**Task details**.
Copy the lines word for word from the line with "This screenshot has width=393, height=241." to the line with "coord(632,20)", both included, and leave the pictures out of your copy.
-------- Supplied material --------
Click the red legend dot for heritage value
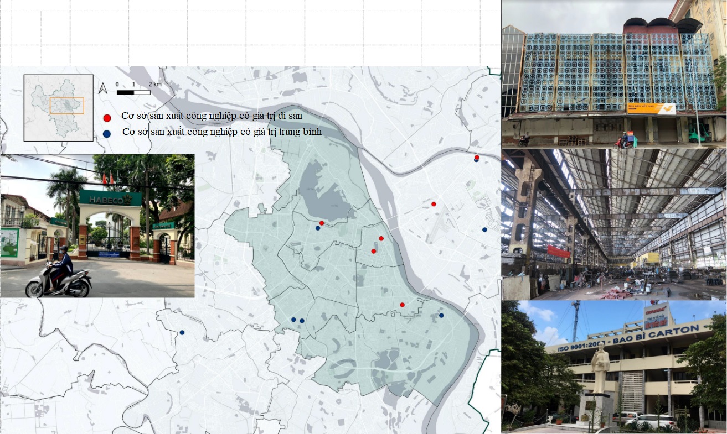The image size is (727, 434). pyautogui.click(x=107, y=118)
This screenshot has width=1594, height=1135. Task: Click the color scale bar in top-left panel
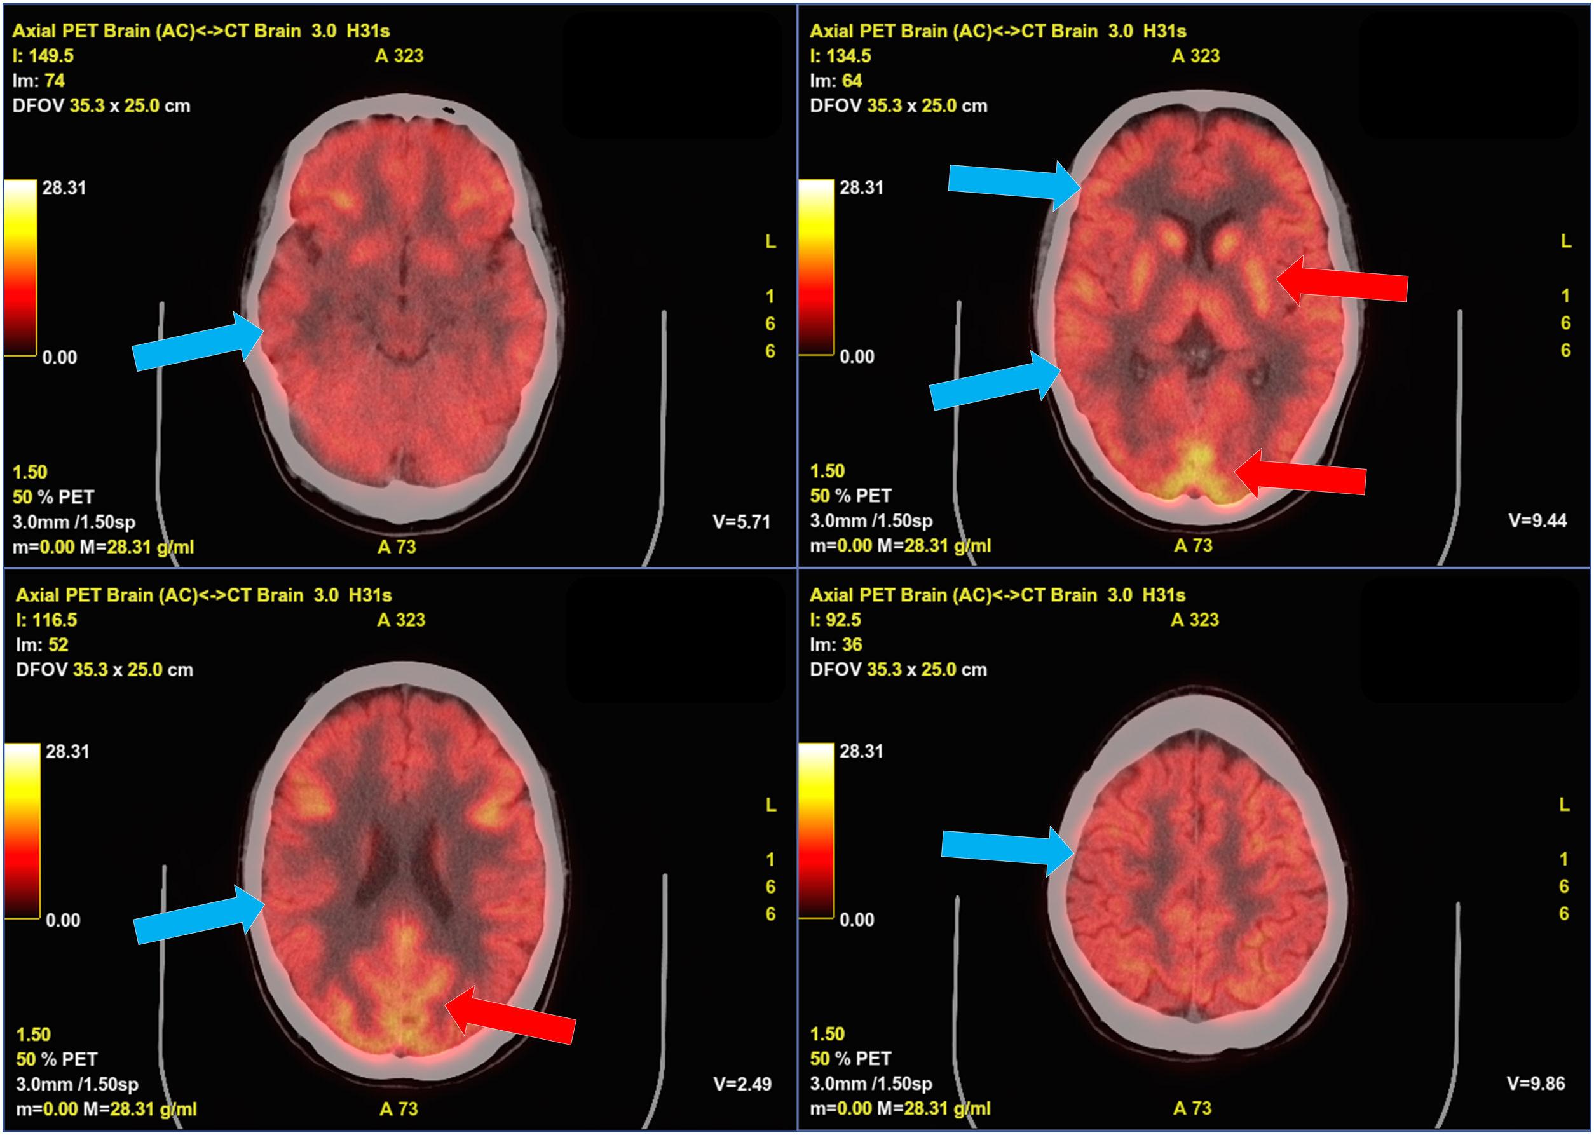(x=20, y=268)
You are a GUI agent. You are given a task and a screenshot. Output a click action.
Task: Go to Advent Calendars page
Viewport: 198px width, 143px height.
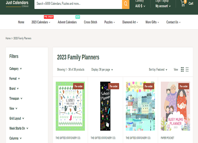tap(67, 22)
--------
-------- Supplied material --------
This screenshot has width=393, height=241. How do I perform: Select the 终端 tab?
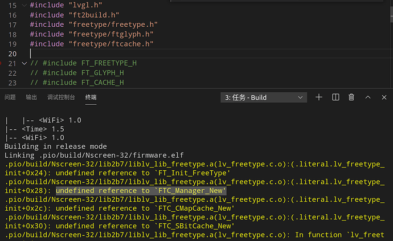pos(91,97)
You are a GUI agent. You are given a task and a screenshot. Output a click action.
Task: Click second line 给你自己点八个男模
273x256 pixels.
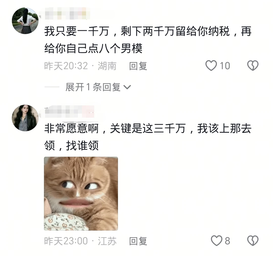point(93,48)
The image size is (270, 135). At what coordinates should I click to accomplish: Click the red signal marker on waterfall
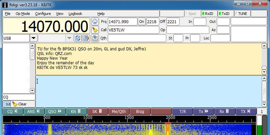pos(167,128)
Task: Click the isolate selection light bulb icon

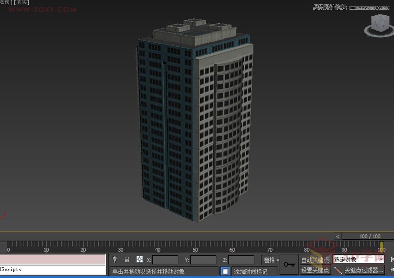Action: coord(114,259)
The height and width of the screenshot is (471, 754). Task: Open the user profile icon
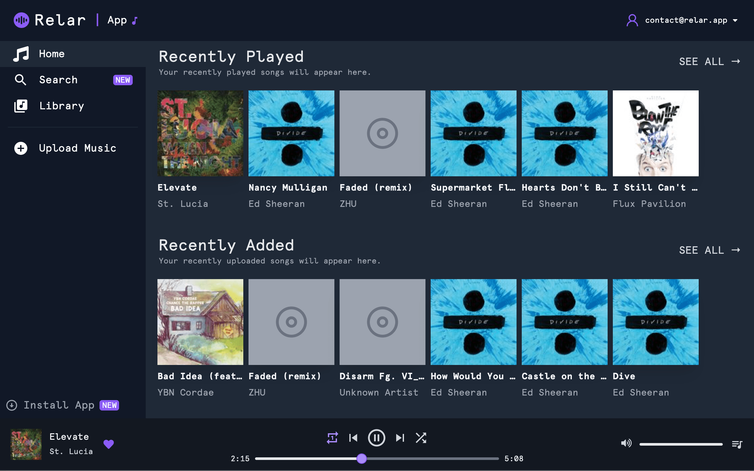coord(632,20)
--------
-------- Supplied material --------
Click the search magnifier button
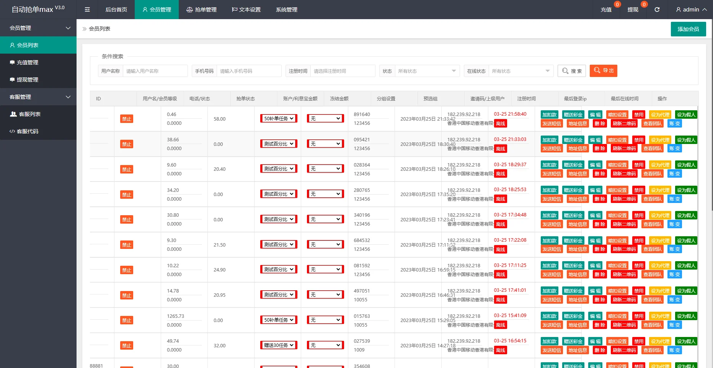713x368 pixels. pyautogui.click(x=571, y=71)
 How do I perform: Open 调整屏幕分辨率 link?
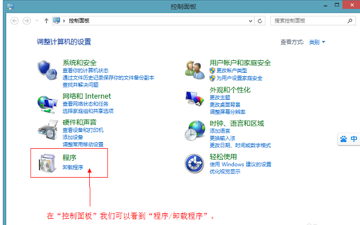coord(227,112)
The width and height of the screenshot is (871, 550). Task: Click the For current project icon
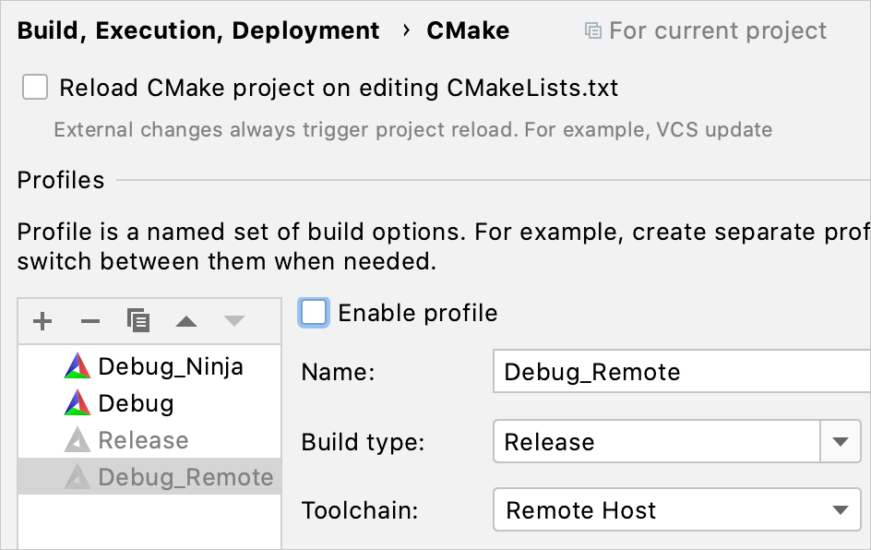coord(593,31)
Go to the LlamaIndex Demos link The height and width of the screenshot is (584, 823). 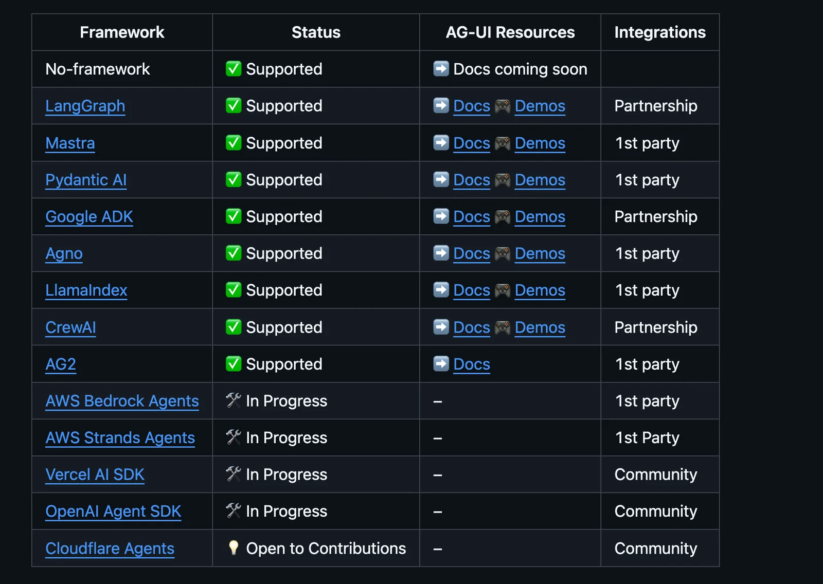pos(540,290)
--------
**Expected answer**.
This screenshot has width=393, height=241. How do I perform: Select the 终端 tab?
pos(91,97)
You are a GUI agent. You are given a task and a screenshot. Output a click action.
Task: Click second line 给你自己点八个男模
273x256 pixels.
point(93,48)
The image size is (270, 135). At what coordinates should I click to accomplish: Click the red signal marker on waterfall
pos(167,128)
Task: Click the isolate selection light bulb icon

Action: coord(114,259)
The height and width of the screenshot is (471, 754). Task: Open the user profile icon
coord(632,20)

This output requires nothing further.